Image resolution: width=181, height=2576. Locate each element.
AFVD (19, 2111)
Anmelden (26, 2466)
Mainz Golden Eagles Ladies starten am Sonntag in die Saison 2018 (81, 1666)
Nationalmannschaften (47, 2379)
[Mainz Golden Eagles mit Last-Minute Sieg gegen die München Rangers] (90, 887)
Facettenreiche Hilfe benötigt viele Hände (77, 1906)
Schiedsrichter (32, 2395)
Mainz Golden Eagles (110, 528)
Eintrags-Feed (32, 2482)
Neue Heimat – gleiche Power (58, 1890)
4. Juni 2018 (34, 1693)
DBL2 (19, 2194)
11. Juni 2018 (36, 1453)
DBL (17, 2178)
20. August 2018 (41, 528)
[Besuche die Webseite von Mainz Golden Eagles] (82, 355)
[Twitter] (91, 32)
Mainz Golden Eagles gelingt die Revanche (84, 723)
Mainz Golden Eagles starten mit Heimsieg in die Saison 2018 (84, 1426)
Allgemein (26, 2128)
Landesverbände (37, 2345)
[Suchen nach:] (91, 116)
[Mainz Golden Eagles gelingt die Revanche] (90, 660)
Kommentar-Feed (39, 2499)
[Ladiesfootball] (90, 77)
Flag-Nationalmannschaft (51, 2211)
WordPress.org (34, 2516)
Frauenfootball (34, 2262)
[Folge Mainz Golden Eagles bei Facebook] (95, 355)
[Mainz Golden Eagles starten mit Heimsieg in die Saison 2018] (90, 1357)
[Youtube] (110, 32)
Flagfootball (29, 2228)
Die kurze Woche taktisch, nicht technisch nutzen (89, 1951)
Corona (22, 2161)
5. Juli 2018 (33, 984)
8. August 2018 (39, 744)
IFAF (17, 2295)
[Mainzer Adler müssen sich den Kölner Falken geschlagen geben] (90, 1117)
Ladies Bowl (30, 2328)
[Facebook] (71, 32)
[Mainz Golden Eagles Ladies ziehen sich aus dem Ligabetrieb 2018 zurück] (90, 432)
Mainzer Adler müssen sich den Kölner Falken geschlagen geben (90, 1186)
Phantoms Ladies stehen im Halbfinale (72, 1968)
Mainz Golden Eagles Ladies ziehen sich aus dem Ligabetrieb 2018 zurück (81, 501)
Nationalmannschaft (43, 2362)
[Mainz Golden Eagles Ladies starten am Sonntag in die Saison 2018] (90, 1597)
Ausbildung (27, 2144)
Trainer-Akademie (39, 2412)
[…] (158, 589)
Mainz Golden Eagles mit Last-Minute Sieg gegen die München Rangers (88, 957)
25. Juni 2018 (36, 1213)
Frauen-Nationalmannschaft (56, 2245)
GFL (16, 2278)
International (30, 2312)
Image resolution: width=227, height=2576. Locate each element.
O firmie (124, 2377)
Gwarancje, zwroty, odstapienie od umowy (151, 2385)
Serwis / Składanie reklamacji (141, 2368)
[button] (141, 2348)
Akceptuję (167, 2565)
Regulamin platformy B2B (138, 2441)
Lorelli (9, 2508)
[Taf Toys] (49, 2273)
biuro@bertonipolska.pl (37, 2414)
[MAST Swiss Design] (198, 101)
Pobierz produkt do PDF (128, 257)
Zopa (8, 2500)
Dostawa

======

- [About this exercise]
The full data, repeated exactly, is the only acceptable output.

- [Reply]
Image resolution: width=181, height=2576. Locate each element.
AFVD (19, 2111)
Anmelden (26, 2466)
Mainz Golden Eagles Ladies starten am Sonntag in die Saison 2018 (81, 1666)
Nationalmannschaften (47, 2379)
[Mainz Golden Eagles mit Last-Minute Sieg gegen die München Rangers] (90, 887)
Facettenreiche Hilfe benötigt viele Hände (77, 1906)
Schiedsrichter (32, 2395)
Mainz Golden Eagles (110, 528)
Eintrags-Feed (32, 2482)
Neue Heimat – gleiche Power (58, 1890)
4. Juni 2018 (34, 1693)
DBL2 (19, 2194)
11. Juni 2018 (36, 1453)
DBL (17, 2178)
20. August 2018 (41, 528)
[Besuche die Webseite von Mainz Golden Eagles] (82, 355)
[Twitter] (91, 32)
Mainz Golden Eagles gelingt die Revanche (84, 723)
Mainz Golden Eagles starten mit Heimsieg in die Saison 2018 (84, 1426)
Allgemein (26, 2128)
Landesverbände (37, 2345)
[Suchen nach:] (91, 116)
[Mainz Golden Eagles gelingt die Revanche] (90, 660)
Kommentar-Feed (39, 2499)
[Ladiesfootball] (90, 77)
Flag-Nationalmannschaft (51, 2211)
WordPress.org (34, 2516)
Frauenfootball (34, 2262)
[Folge Mainz Golden Eagles bei Facebook] (95, 355)
[Mainz Golden Eagles starten mit Heimsieg in die Saison 2018] (90, 1357)
[Youtube] (110, 32)
Flagfootball (29, 2228)
Die kurze Woche taktisch, nicht technisch nutzen (89, 1951)
Corona (22, 2161)
5. Juli 2018 (33, 984)
8. August 2018 (39, 744)
IFAF (17, 2295)
[Mainzer Adler müssen sich den Kölner Falken geschlagen geben] (90, 1117)
Ladies Bowl (30, 2328)
[Facebook] (71, 32)
[Mainz Golden Eagles Ladies ziehen sich aus dem Ligabetrieb 2018 zurück] (90, 432)
Mainzer Adler müssen sich den Kölner Falken geschlagen geben (90, 1186)
Phantoms Ladies stehen im Halbfinale (72, 1968)
Mainz Golden Eagles Ladies ziehen sich aus dem Ligabetrieb 2018 zurück (81, 501)
Nationalmannschaft (43, 2362)
[Mainz Golden Eagles Ladies starten am Sonntag in die Saison 2018] (90, 1597)
Ausbildung (27, 2144)
Trainer-Akademie (39, 2412)
[…] (158, 589)
Mainz Golden Eagles mit Last-Minute Sieg gegen die München Rangers (88, 957)
25. Juni 2018 (36, 1213)
Frauen-Nationalmannschaft (56, 2245)
GFL (16, 2278)
International (30, 2312)
Image resolution: width=227, height=2576. Locate each element.
O firmie (124, 2377)
Gwarancje, zwroty, odstapienie od umowy (151, 2385)
Serwis / Składanie reklamacji (141, 2368)
[button] (141, 2348)
Akceptuję (167, 2565)
Regulamin platformy B2B (138, 2441)
Lorelli (9, 2508)
[Taf Toys] (49, 2273)
biuro@bertonipolska.pl (37, 2414)
[MAST Swiss Design] (198, 101)
Pobierz produkt do PDF (128, 257)
Zopa (8, 2500)
Dostawa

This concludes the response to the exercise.